By 1930 the adverts are becoming more detailed and include “Choice and abundant Amusements for everybody”, a named orchestra – “Mr Horton’s Band”, central heating and “Electric Light”. In 1931 the orchestra changes to “Jim Baillie’s Orchestra” and picnics and tours can now be arranged for guests. For Christmas 1932 the hotel is offering “Festive Catering. Amusements for Everyone”. The Ballroom is noted as having an “Oak Dance Floor” but whether or not this is a new feature is not made clear. However, what is new is the orchestra which is now Mr Dyer’s Band. In a feature on Holidays in Portrush for 1933 the Northern Whig extolls the attributes of the Seabank Hotel:

“Right on the sea-front in one of the best positions in Portrush, the Seabank Hotel offers splendid accommodation with every comfort, and an enjoyable holiday is assured to everyone who makes it their headquarters for their stay. Sports, amusements, picnics and tours are arranged for the visitor, who has also the advantage of being able to bathe from the hotel. Open throughout the year, it is splendidly equipped, including a ballroom with an oak floor, and the cuisine and service are excellent.”

High praise indeed!

In 1935 the member of staff responsible for placing the hotel advertisements has seemingly discovered a new word – “Good”. From the Northern Whig dated 11th December 1935:

Seabank Advert from the Northern Whig 1935
Seabank Advert from the Northern Whig 1935

A new electric Lift has been installed by 1941 and the hotel continues to advertise and welcome visitors even though war is raging across the world.

Sadly an era ends in 1955 with the death of Miss Edith Jane Fitzpatrick, aged 68 years, one of the sisters who had owned and operated the hotel for more than forty years.
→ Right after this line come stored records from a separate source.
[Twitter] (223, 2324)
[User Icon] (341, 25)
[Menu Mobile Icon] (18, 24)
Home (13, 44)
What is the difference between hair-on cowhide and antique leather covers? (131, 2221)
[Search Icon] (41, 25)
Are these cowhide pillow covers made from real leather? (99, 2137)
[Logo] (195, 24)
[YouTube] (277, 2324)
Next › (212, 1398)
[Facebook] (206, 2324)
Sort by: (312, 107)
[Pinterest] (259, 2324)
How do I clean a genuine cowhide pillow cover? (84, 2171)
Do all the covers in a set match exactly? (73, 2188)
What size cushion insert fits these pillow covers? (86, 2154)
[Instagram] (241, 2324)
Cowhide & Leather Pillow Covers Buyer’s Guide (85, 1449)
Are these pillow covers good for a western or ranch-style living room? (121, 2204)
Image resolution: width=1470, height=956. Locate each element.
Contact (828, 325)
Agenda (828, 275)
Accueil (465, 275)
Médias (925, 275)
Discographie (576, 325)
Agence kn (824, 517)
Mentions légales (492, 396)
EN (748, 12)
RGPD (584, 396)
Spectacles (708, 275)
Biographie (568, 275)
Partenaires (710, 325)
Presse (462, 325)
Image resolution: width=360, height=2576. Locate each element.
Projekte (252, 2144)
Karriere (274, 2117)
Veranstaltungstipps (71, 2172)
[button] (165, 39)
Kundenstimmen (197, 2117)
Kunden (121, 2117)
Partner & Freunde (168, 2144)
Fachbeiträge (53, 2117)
A fall had fractured her femur and during the hospital operation to reset the bone a clot in her lung caused her to pass away. An Electoral Register of this period names four Fitzpatricks resident at Seabank: Hannah M., Edith Jane, Lily Sara and Pearl H..

The hotel continued as a successful business until, like many similar businesses in the town, the advent of cheap foreign holidays followed by the onset of “The Troubles” it closed and was sold at the end of the 1960’s. The purchasers were the Methodist Church in Coleraine who converted it into student accommodation for the newly opened New University of Ulster in Coleraine. As the University had no Halls of Residence or other student accommodation of its own students relied on the large volume of vacant holiday accommodation which generally was unoccupied outside the main holiday season.

By the late 1980’s demand for such accommodation had fallen and the hotel was sold to a developer who divided it into its original constituent parts and sold them separately. Seabank House became Seabank Care Home in 1989 and the houses, No’s 1, 2 & 3 Seabank became private homes.